### Written instruction
How many lines in the rows below contain the string "label"? Give only the number.

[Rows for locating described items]
========

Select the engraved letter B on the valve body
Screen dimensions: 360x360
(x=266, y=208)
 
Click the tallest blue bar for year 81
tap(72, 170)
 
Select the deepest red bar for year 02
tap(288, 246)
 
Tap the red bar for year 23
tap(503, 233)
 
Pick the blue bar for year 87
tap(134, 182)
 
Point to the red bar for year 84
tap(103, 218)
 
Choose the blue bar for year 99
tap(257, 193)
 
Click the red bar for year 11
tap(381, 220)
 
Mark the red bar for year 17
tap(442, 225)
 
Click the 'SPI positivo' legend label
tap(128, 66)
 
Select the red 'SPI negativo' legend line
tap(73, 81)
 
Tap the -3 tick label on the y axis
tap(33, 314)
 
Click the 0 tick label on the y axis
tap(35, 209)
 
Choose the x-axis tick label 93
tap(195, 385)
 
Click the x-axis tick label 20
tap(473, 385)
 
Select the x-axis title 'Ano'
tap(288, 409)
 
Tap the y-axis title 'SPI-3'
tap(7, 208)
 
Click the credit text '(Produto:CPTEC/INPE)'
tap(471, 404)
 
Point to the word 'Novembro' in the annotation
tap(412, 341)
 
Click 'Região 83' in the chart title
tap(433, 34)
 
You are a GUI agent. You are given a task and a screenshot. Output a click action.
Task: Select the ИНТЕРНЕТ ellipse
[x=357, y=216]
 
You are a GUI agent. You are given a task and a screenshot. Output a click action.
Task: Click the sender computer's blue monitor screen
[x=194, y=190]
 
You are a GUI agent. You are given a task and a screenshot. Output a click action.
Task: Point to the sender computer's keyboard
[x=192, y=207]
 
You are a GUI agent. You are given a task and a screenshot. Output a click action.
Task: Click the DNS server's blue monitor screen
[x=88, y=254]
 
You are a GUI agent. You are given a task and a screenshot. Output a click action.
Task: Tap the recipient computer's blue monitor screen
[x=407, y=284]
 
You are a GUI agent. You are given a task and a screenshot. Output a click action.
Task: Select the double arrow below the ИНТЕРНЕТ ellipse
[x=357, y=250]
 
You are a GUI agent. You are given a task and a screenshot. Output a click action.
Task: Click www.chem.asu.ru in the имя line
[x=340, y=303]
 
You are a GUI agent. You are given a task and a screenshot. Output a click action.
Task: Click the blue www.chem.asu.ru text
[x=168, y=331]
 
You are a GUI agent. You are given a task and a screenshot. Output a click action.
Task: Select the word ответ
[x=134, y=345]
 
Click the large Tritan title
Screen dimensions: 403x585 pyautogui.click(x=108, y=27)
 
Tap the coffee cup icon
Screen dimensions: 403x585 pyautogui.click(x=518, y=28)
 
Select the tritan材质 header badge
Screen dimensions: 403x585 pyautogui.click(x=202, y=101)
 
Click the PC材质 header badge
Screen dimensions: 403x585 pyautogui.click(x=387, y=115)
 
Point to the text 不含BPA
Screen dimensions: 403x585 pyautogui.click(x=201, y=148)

========

### Completed task
5